C++ Logo

sg16

Advanced search

Re: [SG16-Unicode] [isocpp-core] What is the proper term for the locale dependent run-time character set/encoding used for the character classification and conversion functions?

From: Steve Downey <sdowney_at_[hidden]>
Date: Tue, 13 Aug 2019 16:48:59 -0400
Unfortunately, the standard currently says otherwise. [lex.phases] 5 says,
for example:
Each basic source character set member in a character literal or a string
literal, as well as each escape sequence and *universal-character-name
<http://eel.is/c++draft/lex#nt:universal-character-name>* in a character
literal or a non-raw string literal, is converted to the corresponding
member of the execution character set ([lex.ccon]
<http://eel.is/c++draft/lex#ccon>, [lex.string]
<http://eel.is/c++draft/lex#string>); if there is no corresponding member,
it is converted to an implementation-defined member other than the null
(wide) character. <http://eel.is/c++draft/lex#phases-1.5.sentence-1>8
<http://eel.is/c++draft/lex#footnote-8>
http://eel.is/c++draft/lex#phases-1.5

I agree, though, that avoiding the execution character set and current
locale is very common. I do a lot of work on international text, and
everything has to be dealt with explicitly, although unicode and UTF-8 is
by far the easiest way.

Implicit is bad.

On Tue, Aug 13, 2019 at 4:34 PM <keld_at_[hidden]> wrote:

> For most programs there is no default execution character set nor default
> execution encoding. A binary program is designed to run with the run time
> execution character set of the locale it runs with. So the same binary
> řogram can run with a Japanese encoding or a Danish enoding or arabic
> encoding.
> There is no knowledge at compilation time what encoding will be used at
> run time.
>
>
> keld
>
> On Tue, Aug 13, 2019 at 04:10:29PM -0400, Steve Downey wrote:
> > Getting back to the original question.

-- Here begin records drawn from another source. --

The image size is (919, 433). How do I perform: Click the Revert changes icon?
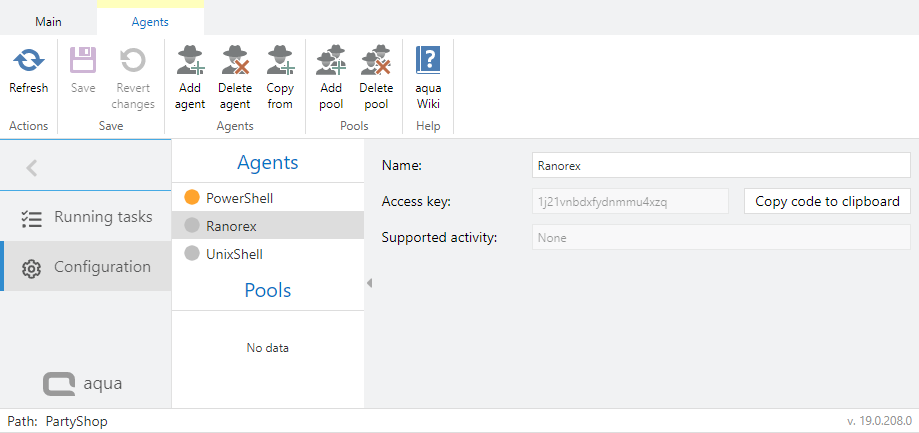point(133,62)
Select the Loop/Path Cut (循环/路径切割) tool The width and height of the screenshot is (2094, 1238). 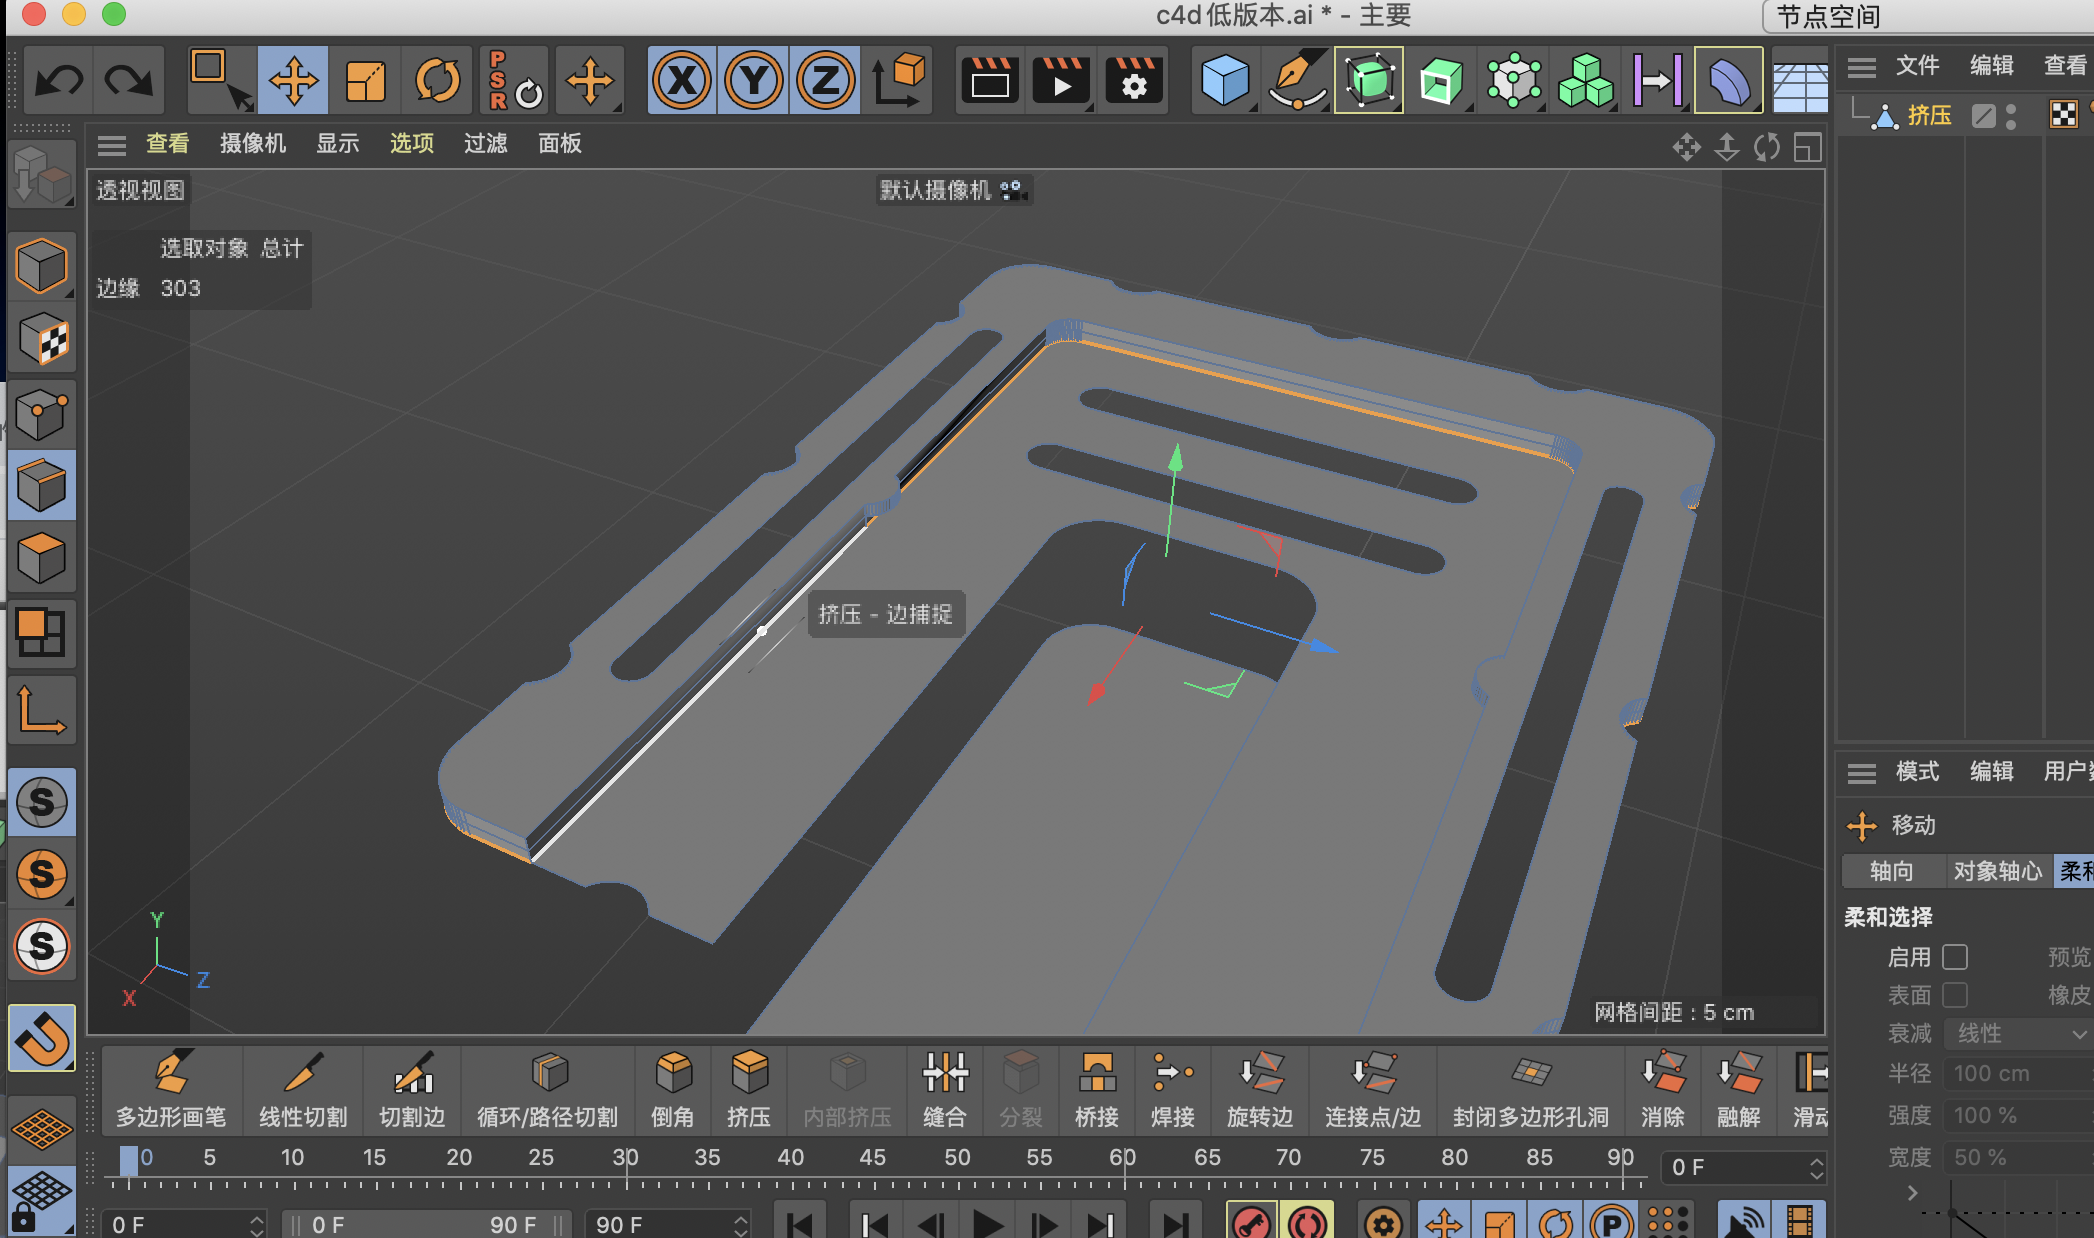pos(547,1089)
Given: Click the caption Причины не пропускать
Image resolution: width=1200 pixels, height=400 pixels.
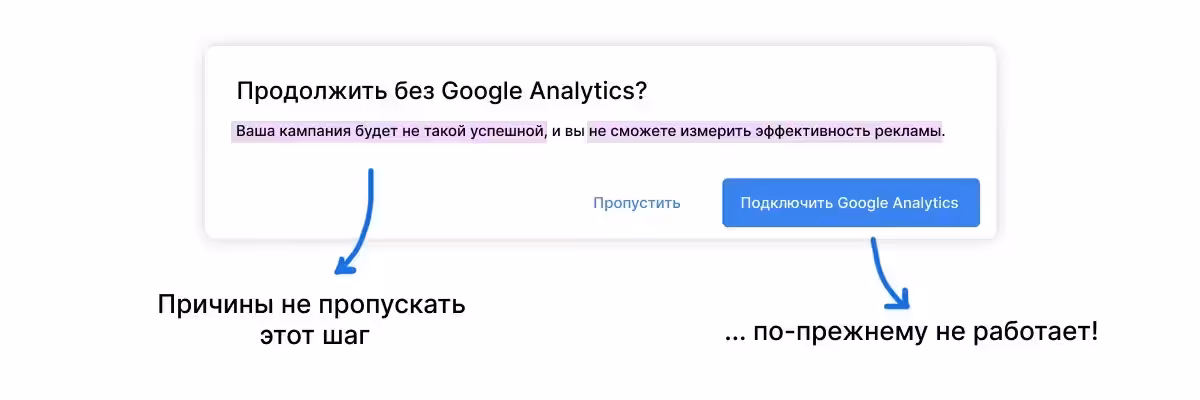Looking at the screenshot, I should pyautogui.click(x=311, y=305).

I think execution character set
> and
> > execution encoding would refer to the encoding specified by the default
> > locale, the "C" locale. We do not change the execution encoding via calls
> > to setlocale(), we change the global default locale to a new locale.
> >
> > Any name is going to be confusing. I think it's better to just get an
> > explicit definition to go together with the term. Something like that the
> > execution encoding is the same as the default character set associated
> with
> > the default "C" locale, and that it is IF NDR if the actual default
> > character set is different than the presumed translation from source
> > encoding to execution encoding, or if translation units with different
> > execution encodings are linked together. IF NDR because I don't see how
> it
> > could always be detected but it can quickly turn into ODR violations
> where
> > the same named object has different definitions.
> >
> > On Tue, Aug 13, 2019 at 1:22 PM Corentin <corentin.jabot_at_[hidden]>
> wrote:
> >
> > >
> > >
> > > On Tue, Aug 13, 2019, 7:08 PM Thiago Macieira <thiago_at_[hidden]>
> wrote:
> > >
> > >> On Tuesday, 13 August 2019 09:55:07 PDT Corentin wrote:
> > >> > (if anyone is thinking about that, I don't recommend it. You're
> going
> > >> to run
> > >> > into size limits: ICC at 512kB and MSVC at 256kB. Use something like
> > >> xxd -i
> > >> > to generate a brace-delimited array instead)
> > >> >
> > >> > Afaik that works if you use \x to escape every byte otherwise some
> > >> > implementation will mess with your data. Nothing is guaranteed to be
> > >> > passthrough otherwise
> > >>
> > >> That would be ideal, but the problem I had was the unavailability of
> > >> proper
> > >> tools to convert the input into a form that the C++ compiler could
> > >> consume. I
> > >> was trying to do with a simple concatenation of a header, data, and
> > >> footer.
> > >>
> > >> The end result is a shell script, a Perl script and a powershell
> script:
> > >> https://codereview.qt-project.org/c/qt/qtbase/+/263548
> > >
> > >
> > > Interesting ! std::embed could be useful there (we are going a bit off
> > > script). Some kind of raw bytes literals or an implementation that
> would
> > > optimize parsing arrays of literals such that it is as efficient at
> compile
> > > time as strings would also be nice.
> > >
> > >>
> > >> --
> > >> Thiago Macieira - thiago (AT) macieira.info - thiago (AT) kde.org
> > >> Software Architect - Intel System Software Products
> > >>
> > >>
> > >>
> > >> _______________________________________________
> > > SG16 Unicode mailing list
> > > Unicode_at_[hidden]
> > > http://www.open-std.org/mailman/listinfo/unicode
> > >
>
> > _______________________________________________
> > SG16 Unicode mailing list
> > Unicode_at_[hidden]
> > http://www.open-std.org/mailman/listinfo/unicode
>
>

Received on 2019-08-13 22:49:12